_What you should do:_
Count only the lines of the records that hold "Devices", then give the number without any other words.

_Material provided:_
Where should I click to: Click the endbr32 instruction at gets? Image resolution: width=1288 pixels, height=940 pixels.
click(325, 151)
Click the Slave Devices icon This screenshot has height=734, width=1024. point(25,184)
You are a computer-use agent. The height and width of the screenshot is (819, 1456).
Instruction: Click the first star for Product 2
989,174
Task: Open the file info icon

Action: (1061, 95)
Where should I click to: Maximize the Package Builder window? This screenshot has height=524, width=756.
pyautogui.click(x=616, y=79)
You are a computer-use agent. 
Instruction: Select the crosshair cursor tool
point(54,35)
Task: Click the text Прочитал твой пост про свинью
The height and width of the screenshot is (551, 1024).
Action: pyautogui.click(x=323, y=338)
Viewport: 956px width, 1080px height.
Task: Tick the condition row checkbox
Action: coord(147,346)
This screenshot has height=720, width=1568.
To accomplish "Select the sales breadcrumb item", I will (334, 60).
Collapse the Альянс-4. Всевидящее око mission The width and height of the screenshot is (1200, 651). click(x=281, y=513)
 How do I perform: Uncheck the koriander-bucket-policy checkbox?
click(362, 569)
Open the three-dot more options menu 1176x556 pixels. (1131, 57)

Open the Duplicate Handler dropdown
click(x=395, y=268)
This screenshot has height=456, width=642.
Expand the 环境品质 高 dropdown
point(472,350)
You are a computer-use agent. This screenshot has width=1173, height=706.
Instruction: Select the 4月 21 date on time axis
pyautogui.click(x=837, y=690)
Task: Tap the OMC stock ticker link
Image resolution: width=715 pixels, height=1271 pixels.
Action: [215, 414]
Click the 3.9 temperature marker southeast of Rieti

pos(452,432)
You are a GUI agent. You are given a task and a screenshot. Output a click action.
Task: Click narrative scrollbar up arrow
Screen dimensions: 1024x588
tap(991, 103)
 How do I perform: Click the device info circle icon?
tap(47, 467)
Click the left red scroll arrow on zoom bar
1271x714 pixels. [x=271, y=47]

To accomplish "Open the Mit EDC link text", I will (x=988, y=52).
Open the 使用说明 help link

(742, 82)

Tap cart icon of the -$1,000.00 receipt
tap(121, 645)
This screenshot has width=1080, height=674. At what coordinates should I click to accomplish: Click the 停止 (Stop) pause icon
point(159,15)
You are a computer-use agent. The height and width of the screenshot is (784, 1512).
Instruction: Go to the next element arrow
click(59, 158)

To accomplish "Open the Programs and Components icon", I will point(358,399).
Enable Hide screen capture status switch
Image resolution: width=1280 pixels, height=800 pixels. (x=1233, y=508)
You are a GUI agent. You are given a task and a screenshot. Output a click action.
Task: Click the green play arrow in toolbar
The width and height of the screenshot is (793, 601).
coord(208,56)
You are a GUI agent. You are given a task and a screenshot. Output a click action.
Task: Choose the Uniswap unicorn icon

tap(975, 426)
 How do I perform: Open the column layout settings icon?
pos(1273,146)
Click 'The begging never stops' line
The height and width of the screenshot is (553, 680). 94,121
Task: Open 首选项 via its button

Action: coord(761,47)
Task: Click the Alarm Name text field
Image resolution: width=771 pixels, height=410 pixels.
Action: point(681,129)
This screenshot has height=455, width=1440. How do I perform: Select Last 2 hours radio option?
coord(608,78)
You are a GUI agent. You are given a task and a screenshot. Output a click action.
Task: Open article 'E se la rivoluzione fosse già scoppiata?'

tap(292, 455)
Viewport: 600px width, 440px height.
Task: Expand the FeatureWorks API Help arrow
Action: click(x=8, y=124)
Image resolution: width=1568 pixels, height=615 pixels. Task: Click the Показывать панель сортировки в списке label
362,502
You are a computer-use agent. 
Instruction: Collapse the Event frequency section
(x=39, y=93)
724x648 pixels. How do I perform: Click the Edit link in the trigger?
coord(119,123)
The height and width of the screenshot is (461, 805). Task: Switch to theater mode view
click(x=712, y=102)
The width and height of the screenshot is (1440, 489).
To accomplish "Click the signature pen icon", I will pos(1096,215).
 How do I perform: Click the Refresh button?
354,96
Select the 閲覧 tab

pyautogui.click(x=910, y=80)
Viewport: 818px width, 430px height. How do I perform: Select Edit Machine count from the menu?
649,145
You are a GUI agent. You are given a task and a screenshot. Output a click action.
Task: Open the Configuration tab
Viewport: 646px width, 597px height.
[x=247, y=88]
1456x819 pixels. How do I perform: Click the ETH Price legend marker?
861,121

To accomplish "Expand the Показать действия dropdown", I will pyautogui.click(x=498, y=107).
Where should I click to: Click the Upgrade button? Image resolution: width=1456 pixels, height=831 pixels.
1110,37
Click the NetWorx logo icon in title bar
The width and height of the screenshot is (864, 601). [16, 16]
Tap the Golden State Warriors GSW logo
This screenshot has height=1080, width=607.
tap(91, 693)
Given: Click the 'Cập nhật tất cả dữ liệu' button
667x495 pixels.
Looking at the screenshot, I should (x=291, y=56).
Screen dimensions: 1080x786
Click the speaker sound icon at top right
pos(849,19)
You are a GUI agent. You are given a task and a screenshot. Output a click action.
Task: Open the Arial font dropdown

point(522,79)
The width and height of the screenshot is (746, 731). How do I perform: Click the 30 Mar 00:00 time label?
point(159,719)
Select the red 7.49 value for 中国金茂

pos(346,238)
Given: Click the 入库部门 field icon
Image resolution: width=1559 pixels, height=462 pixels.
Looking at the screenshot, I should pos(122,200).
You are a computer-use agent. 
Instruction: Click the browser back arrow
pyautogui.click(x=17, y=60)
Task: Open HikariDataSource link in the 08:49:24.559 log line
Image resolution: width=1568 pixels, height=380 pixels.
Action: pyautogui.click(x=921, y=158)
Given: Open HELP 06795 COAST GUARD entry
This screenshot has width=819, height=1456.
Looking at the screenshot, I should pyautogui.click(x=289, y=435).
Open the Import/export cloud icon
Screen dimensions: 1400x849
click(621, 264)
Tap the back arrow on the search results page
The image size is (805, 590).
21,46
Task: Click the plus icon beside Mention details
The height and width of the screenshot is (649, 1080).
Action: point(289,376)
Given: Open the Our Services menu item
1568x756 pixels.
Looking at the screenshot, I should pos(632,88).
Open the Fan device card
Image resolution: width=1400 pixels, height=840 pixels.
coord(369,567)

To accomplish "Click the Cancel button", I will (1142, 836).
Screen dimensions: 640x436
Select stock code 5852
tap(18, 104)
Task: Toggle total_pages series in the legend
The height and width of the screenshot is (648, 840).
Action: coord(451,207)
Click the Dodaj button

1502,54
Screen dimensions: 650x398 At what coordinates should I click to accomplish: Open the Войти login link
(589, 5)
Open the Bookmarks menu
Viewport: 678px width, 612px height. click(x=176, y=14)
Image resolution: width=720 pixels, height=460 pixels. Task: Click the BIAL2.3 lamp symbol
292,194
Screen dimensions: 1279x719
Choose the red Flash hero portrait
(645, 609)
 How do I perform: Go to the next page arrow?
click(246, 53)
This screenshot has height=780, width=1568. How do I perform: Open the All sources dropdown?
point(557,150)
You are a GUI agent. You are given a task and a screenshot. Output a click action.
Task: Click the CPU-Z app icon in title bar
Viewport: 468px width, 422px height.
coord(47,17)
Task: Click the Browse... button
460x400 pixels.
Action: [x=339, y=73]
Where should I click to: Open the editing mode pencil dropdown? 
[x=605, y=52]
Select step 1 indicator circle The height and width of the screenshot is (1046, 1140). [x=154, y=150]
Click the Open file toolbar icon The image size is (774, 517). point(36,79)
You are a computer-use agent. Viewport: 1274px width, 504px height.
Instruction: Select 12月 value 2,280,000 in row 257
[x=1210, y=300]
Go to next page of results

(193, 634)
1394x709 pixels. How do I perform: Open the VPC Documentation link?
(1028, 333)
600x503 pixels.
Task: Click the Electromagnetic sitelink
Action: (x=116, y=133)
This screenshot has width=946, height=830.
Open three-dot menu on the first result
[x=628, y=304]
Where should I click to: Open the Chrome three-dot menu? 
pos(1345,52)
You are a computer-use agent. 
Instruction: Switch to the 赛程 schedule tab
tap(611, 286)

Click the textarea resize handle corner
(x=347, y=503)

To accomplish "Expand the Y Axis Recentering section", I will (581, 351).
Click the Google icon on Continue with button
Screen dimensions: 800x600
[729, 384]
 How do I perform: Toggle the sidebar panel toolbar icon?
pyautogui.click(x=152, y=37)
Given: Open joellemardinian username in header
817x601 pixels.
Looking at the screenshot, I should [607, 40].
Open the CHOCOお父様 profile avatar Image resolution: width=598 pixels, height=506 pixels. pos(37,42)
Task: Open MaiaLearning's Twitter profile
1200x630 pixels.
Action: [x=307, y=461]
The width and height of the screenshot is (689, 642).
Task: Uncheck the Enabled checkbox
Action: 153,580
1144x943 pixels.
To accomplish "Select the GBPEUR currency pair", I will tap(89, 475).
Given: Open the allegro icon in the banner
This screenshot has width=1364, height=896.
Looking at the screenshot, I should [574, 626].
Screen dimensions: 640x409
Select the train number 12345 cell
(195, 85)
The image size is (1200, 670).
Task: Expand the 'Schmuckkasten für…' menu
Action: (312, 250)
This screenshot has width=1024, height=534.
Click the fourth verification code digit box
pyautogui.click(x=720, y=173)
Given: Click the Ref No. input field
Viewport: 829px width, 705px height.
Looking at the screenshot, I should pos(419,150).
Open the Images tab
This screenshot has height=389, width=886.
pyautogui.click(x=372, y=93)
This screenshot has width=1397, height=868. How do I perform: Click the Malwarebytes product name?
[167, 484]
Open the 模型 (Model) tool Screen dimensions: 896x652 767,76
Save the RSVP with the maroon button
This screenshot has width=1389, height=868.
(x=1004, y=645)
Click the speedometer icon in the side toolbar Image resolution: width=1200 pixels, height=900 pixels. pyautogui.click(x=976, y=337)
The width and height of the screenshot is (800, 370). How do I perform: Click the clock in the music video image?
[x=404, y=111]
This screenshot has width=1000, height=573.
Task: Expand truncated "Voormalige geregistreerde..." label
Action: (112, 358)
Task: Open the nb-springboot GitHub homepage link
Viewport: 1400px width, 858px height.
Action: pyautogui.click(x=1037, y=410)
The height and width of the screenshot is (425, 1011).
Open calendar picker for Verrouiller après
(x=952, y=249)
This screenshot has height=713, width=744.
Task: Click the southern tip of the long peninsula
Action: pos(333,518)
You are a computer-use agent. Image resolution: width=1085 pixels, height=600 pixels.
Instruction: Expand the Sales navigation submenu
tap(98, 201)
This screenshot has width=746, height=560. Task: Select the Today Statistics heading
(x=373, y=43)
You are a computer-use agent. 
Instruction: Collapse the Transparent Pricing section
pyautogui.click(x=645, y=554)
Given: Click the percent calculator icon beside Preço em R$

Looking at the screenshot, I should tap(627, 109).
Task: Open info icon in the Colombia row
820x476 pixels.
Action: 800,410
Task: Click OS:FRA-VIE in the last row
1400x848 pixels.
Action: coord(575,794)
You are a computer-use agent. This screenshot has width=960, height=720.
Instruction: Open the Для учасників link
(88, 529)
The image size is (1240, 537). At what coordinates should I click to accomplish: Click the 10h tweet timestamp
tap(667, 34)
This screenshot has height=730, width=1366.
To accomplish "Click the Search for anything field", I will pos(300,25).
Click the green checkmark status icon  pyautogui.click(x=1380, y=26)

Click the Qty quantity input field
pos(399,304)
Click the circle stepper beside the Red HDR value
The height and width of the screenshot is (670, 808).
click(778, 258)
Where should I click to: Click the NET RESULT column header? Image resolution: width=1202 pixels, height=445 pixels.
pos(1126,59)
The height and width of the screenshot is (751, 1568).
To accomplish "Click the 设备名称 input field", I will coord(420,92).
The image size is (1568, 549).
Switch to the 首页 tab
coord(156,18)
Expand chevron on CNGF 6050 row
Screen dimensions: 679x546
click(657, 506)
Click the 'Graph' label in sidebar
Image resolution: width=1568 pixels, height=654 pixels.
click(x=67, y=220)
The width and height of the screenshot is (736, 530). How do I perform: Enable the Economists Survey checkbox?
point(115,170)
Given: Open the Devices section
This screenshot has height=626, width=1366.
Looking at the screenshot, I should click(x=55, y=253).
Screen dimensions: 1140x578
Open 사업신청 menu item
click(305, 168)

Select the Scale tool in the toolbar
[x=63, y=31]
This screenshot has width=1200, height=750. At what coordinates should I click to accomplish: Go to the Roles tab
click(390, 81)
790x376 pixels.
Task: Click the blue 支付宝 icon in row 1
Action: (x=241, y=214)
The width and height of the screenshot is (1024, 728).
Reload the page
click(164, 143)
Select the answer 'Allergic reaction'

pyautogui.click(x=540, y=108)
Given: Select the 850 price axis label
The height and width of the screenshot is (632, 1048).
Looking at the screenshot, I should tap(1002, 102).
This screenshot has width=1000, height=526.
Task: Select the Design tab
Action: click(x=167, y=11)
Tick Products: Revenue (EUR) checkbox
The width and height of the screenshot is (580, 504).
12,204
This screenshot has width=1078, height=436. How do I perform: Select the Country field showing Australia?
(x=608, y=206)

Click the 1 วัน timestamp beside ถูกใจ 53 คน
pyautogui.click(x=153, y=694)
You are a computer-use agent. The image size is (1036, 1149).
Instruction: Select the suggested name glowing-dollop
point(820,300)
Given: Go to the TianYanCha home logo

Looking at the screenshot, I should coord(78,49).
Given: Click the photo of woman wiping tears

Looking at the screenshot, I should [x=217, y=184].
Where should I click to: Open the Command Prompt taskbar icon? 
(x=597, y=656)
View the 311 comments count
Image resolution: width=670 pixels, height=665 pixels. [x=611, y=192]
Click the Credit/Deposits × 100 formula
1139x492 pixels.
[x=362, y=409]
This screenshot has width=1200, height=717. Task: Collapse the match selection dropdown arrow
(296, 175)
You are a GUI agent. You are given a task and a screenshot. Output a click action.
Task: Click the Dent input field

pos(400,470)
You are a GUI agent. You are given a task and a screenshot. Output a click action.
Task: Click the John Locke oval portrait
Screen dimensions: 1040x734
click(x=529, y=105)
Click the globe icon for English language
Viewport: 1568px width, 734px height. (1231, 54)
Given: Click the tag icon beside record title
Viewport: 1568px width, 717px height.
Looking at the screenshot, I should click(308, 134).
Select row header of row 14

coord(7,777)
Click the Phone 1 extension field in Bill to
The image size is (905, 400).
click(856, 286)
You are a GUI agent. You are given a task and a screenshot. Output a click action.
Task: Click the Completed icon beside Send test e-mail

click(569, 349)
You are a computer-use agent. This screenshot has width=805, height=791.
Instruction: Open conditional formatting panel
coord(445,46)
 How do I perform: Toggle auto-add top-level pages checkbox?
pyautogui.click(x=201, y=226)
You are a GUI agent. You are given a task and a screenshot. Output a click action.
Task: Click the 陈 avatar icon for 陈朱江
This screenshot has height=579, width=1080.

_Solved problem:_
2